START Text under study
RosesAndHellebores · 28/03/2021 15:46

Probably helps that DH is insanely tidy.

PurpleBiro21 · 28/03/2021 16:30

My DH used to have women ask him shitloads of questions/comments when he had the newborn out alone in public, where’s mum, that baby is too cold/hot, awww dads babysitting or are you split from mum.

It used to piss him off to no end as he felt judged and spied on for taking care of his own child.

One of his friends was horrified and impressed that he ‘babysat’ (BF) baby solo overnight while I went to a festival, I came home to a roast and clean home.

I know I could leave this house tm and bar the DC having long nails, everything would be done as it always is and I think that’s how it should be.

Society needs to expect better from men.

As a mate of mine (with a semi useless husband) says, he can manage just fine at work so he has the capacity to manage at home.
END Text under study
START Supplied entries
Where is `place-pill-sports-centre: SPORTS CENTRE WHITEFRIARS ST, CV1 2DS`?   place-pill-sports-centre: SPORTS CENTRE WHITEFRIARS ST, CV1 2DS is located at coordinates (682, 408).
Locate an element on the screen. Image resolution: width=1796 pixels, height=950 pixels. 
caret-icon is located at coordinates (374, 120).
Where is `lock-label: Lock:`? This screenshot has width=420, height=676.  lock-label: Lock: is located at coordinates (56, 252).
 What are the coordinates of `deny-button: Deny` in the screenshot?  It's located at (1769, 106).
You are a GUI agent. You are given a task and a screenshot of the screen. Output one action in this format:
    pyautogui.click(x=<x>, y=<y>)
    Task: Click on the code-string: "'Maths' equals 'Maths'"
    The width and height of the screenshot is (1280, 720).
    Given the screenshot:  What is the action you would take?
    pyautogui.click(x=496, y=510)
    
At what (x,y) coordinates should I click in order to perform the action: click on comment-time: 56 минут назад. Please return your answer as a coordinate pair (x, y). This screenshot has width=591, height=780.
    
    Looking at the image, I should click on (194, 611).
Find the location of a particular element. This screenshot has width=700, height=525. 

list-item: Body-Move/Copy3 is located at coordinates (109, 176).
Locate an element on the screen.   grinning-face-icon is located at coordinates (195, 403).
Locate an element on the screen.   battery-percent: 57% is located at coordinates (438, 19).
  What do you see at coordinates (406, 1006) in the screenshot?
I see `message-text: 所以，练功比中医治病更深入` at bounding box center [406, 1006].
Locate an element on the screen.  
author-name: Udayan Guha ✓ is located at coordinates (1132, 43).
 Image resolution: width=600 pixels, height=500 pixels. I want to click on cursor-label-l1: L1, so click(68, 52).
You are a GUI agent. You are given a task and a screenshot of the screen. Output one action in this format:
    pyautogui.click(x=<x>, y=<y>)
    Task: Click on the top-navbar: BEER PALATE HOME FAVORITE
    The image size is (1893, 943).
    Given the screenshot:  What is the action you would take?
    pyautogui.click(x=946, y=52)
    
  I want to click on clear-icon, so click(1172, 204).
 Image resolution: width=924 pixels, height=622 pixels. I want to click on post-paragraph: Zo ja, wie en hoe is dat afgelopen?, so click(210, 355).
END Supplied entries
→ **Assignment**:
Reproduce the passage of the forum excerpt starting with "PurpleBiro21 · 28/03/2021" and going on through "his own child.". Rely only on the forum excerpt, not on the lines.

→ **Task result**:
PurpleBiro21 · 28/03/2021 16:30

My DH used to have women ask him shitloads of questions/comments when he had the newborn out alone in public, where’s mum, that baby is too cold/hot, awww dads babysitting or are you split from mum.

It used to piss him off to no end as he felt judged and spied on for taking care of his own child.